Media Release SayNopeToDope NZ 11 August 2020
In the largest study of its kind, Ottawa researchers have found that children whose mothers reported using cannabis during pregnancy were at greater risk of autism. According to the study, women who use marijuana during pregnancy have a more than 50 percent greater chance to give birth to a child with autism versus non-users. The study also found the risk for other neurodevelopmental disorders was heightened. The findings were published in the prestigious medical journal Nature Medicine. The research team reviewed data from every birth in Ontario between 2007 and 2012, before recreational cannabis was legalised. The researchers had previously found that cannabis use in pregnancy was linked to an increased risk of preterm birth.
“Legalisation of marijuana has led to major concerns around pregnant mums using the drug, including as a treatment for morning sickness, and an increase in the number of babies being born THC-positive. This is just one of the many health hazards when you legalise a harmful addictive drug and normalise its use in the community,” says spokesperson Aaron ironside.

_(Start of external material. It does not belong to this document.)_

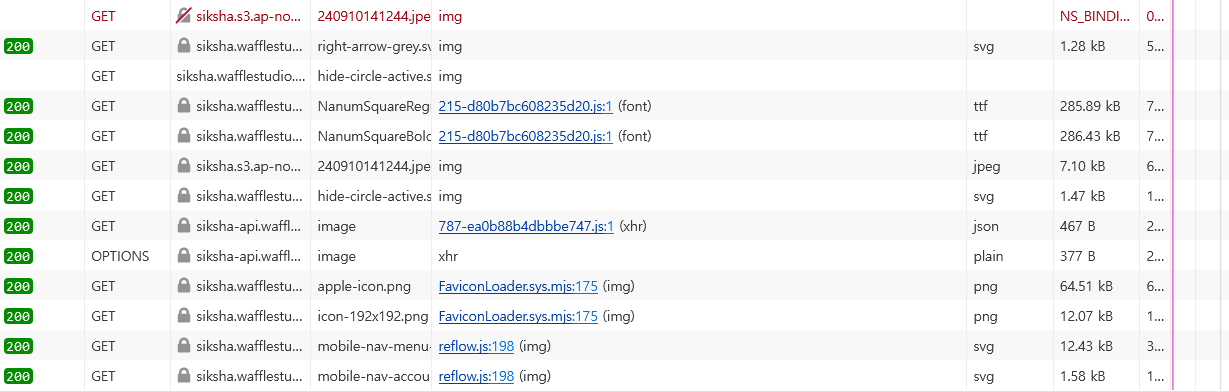Open the reflow.js:198 link in the mobile-nav-accou row
This screenshot has width=1229, height=392.
point(476,376)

Marijuana during pregnancy is on the rise in the US. According to a recent, first-of-its-kind General Advisory from the U.S. Surgeon General, past month marijuana use among pregnant women doubled between 2002 and 2017. Furthermore, marijuana use during pregnancy has been linked to lower birth weight, hyperactivity, poor cognitive function, and other long-term consequences.
A 2019 study found that marijuana use doubled among pregnant women between 2002 and 2017 and is most common in the first trimester. Past-month marijuana use increased from 3.4 percent to 7 percent among pregnant women overall. The data came from an analysis of the National Survey on Drug Use and Health between 2002 and 2017, which involved nearly half a million women. And a July 2019 study based in California found that the frequency with which women in California use cannabis in the year before and during pregnancy has increased over time, corresponding with increasing acceptance of cannabis use and decreasing perceptions of cannabis-associated harms. The data indicates that cannabis is used differentially and disproportionately by the young, the poor and racial minorities.
A study in the June 2019 edition Journal of the American Medical Association also reported a sharp increase in the number of pregnant women smoking marijuana and an alarming link between cannabis use and preterm births, defined as 37 weeks or earlier. Canadian researchers compared the outcomes of birth by 5,639 mothers who reported cannabis use during pregnancy with 92,873 mothers who said they didn’t use it. The authors concluded marijuana is “likely unsafe” because pre-term births were twice as common in marijuana users vs. non users.
If a woman consumes marijuana while pregnant, their child is more likely to suffer sleep problems as much as a decade later, according to a new University of Colorado Boulder study of nearly 12,000 youth. Published in Sleep Health: The Journal of The National Sleep Foundation, the paper is the latest to link prenatal cannabis use to developmental problems in children and the first to suggest it may impact sleep cycles long-term. Those who used marijuana frequently were more likely to report somnolence symptoms (symptoms of excess sleepiness) in their children, such as trouble waking in the morning and being excessively tired during the day.
“These are the health consequences that voters must consider when they consider whether to legalise and normalise drug use. We say it’s not worth the risk.”